Background and Objectives: Liver abscess is a potentially life-threatening condition with a majority of cases being amoebic in tropical countries. In India, poor sanitary conditions and low socioeconomic status contribute to the endemicity of amoebiasis. As treatment modalities are different for amoebic and pyogenic liver abscesses (ALA and PLA, respectively), it is necessary to differentiate them. Facilities for amoebic culture are not available and microscopy is nondiscriminatory, hence serological tests are greatly relied upon for the identification. No studies have been done so far in our region on patients admitted with liver abscess. The aims of this study were to find the aetiology of liver abscess in admitted patients and to know the proportion of amoebic liver abscess using serological techniques. Materials and Methods: The study was done for 6 months and the sample size was 50. The ultrasonography (USG)-guided aspirates were subjected to microscopy and aerobic and anaerobic cultures on appropriate media.

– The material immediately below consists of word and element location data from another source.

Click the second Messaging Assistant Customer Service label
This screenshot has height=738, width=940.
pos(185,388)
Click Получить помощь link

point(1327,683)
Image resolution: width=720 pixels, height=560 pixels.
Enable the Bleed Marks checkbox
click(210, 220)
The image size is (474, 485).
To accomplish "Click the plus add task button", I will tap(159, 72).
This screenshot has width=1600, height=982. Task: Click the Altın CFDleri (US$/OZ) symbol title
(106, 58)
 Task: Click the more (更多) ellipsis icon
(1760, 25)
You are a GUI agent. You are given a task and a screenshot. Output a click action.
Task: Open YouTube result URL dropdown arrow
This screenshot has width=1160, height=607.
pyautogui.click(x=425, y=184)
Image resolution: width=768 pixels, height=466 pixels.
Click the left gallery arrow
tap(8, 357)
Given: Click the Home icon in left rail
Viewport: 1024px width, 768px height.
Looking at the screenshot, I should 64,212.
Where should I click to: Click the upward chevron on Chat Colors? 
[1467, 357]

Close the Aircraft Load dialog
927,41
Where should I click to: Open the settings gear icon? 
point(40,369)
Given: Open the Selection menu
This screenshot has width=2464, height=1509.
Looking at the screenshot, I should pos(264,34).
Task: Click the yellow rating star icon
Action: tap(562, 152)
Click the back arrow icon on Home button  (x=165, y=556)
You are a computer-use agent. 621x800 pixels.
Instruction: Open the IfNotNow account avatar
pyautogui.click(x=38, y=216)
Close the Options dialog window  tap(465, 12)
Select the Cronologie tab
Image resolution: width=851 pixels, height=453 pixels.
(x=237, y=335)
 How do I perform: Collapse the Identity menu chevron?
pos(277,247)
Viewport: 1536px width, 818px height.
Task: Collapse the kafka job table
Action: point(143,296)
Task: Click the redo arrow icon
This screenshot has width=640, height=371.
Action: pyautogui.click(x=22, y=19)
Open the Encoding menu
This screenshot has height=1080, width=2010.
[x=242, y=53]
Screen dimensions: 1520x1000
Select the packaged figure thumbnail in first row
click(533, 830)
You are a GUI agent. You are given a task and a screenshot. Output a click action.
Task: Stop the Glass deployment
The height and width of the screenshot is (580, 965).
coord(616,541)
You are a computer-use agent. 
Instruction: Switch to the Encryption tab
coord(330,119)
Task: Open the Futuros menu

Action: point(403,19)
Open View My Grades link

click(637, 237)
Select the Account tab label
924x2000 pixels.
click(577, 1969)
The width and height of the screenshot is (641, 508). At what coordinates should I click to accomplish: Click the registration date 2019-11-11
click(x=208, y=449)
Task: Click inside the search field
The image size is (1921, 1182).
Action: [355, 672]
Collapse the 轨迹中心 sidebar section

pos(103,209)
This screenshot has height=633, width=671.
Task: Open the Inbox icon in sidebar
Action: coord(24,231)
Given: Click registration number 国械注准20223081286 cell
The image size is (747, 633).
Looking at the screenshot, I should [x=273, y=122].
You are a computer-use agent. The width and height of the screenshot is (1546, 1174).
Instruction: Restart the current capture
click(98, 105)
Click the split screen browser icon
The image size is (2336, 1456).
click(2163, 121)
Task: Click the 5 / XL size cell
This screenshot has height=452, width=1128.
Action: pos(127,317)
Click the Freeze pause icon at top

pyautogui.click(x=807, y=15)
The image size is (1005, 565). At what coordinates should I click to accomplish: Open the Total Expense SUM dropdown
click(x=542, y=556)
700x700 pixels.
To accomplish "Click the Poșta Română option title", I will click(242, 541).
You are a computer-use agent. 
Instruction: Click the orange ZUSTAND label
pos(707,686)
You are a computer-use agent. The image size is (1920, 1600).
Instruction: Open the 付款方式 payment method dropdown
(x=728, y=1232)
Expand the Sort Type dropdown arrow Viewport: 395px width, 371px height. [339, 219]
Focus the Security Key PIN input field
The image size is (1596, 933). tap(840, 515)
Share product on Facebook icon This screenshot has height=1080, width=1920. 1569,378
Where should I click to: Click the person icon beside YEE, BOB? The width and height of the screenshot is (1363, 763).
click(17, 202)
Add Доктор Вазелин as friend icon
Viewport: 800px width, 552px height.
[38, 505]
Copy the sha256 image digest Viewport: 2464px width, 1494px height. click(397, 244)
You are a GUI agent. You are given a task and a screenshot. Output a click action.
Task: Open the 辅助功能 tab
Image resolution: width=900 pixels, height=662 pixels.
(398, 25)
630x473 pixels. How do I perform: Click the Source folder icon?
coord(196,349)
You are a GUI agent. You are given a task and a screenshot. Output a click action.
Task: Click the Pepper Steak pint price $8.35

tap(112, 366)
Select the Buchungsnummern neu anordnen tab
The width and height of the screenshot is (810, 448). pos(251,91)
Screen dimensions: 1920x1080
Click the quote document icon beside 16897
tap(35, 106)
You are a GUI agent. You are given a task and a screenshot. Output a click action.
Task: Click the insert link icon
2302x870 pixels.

Serum samples of all patients were examined for Entamoeba histolytica immunoglobulin G (IgG) antibodies by enzyme-linked immunosorbent assay (ELISA) along with 35 control samples. Results: Of the 50 patients, 34 were diagnosed as amoebic by (ELISA) (68%), 11 as pyogenic (22%) and five as indeterminate (10%). Alcohol was found to have a higher association with ALA than with PLA. Of the 34 amoebic liver abscesses, only four (8.8%) showed motile trophozoites. The mortality rate was only 2.2%. Conclusion: Rapid diagnosis with serology and prompt treatment can result in reduced hospital stay in cases of ALA.